This meant considering the individual elements of the play, its voices, sound effects and music, and the best ways to record and mix them, so that they would transport listeners to 1797 Lublin, Poland, during the time of the Passover holiday, while engaging an audience used to the “cinematic sound” they hear in movie theaters.

“The Witches of Lublin” is based on research by ethnographer Yale Strom on the social history of klezmer music from the 14th century to the present day.In preparing his authoritative ethno-history “The Book of Klezmer,” Yale found references to women who played at large market fairs, an extremely rare occurrence. This was the seed from which he and his writing partners, Elizabeth Schwartz and Ellen Kushner, took their inspiration.

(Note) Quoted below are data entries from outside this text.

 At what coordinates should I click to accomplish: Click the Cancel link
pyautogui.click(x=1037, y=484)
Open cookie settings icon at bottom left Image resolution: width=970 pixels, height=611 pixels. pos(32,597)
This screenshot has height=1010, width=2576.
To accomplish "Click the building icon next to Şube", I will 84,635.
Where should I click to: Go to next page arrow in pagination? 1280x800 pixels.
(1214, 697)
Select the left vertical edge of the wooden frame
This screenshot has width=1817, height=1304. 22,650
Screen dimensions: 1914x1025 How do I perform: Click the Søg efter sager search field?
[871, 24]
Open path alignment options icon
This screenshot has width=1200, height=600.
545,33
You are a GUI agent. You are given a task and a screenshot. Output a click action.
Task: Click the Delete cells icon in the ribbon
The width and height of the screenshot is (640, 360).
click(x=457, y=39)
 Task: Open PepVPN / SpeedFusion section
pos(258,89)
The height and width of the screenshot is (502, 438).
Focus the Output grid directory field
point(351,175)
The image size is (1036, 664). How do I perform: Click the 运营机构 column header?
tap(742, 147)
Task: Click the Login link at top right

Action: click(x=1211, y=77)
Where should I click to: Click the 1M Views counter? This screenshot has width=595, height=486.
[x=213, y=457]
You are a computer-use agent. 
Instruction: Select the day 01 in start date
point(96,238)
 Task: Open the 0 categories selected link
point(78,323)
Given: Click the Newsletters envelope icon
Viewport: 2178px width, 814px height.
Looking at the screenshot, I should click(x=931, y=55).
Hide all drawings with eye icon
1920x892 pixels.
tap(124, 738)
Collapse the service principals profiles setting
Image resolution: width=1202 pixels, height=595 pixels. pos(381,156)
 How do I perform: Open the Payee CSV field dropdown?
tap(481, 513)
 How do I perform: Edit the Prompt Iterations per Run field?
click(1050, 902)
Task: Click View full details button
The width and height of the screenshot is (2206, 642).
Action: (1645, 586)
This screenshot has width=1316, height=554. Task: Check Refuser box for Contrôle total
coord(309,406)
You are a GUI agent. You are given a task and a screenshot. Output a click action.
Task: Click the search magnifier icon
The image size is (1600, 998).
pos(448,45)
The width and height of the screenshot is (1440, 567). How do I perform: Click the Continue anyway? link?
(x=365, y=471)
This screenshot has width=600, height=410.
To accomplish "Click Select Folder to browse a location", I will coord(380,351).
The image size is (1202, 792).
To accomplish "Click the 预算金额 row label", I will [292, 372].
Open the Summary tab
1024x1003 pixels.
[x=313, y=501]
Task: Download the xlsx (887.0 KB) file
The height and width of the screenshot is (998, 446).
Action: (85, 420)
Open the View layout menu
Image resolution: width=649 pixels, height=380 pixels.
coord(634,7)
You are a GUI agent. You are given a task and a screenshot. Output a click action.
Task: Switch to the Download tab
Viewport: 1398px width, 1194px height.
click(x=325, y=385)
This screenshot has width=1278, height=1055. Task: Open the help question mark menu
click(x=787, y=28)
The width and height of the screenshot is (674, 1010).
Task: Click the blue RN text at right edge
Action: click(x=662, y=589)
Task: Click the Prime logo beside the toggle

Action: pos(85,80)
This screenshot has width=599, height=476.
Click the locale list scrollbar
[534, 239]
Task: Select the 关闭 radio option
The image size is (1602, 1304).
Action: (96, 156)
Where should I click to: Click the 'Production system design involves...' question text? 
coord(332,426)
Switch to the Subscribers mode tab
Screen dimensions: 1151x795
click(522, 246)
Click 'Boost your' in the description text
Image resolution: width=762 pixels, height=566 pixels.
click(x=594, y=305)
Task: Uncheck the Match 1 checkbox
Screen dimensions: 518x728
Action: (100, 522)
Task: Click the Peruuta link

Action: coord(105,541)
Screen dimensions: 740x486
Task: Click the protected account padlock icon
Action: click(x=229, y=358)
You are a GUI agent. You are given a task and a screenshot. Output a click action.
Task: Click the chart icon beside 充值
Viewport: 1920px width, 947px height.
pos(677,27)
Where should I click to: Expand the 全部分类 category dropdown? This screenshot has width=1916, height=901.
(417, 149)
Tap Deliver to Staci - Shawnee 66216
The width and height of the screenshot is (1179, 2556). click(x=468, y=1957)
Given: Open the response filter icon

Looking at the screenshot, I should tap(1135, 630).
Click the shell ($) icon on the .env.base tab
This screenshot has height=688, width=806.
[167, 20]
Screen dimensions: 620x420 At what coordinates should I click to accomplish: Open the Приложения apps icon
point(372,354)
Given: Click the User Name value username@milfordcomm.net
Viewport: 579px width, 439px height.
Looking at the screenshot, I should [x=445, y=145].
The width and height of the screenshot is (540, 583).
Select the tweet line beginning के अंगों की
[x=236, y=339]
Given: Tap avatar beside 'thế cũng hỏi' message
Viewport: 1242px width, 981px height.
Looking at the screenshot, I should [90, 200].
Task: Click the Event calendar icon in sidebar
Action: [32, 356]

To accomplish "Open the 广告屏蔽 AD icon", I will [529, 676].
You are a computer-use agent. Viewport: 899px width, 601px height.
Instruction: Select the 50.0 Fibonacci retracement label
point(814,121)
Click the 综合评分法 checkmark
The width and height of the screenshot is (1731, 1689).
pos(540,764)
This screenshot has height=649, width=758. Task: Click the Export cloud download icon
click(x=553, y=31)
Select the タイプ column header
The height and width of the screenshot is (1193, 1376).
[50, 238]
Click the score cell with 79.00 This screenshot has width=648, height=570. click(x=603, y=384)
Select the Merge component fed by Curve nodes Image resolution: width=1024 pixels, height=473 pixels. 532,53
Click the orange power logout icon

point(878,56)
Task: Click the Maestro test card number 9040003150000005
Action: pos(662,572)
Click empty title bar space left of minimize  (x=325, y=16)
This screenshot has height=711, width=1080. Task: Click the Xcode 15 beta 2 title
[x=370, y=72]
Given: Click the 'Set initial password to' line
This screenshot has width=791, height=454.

As executive producer and director, I began to work with the play in June 2010 for release by April 2011. I first worked with co-authors Ellen, Elizabeth and Yale on fine-tuning their play so that the dialogue and sound design best served their story, while fitting into a one-hour broadcast window.

We then began considering the chorus of voices that was to make up the cast. I wanted to record the actors in the same studio to maintain the overall sound; I needed to cast from the talent available to me (and our non-profit budget) in the New York area.

We began with the powerful dramatic actress Tovah Feldshuh (Tony nominated for “Golda’s Balcony”) in the lead as Rivke. We then auditioned many talented voice actors until we found the right mix to represent both the Jewish and Polish communities. Among our featured cast are the gifted Simon Jones (“Hitchhiker’s Guide to the Galaxy”), Barbara Rosenblat (Audie Winner for “Anne Frank Remembered”) and Neil Gaiman (“American Gods”).

By the end of September I was sure we had everything we needed to record, and that all I was waiting for was the recording date later in the fall.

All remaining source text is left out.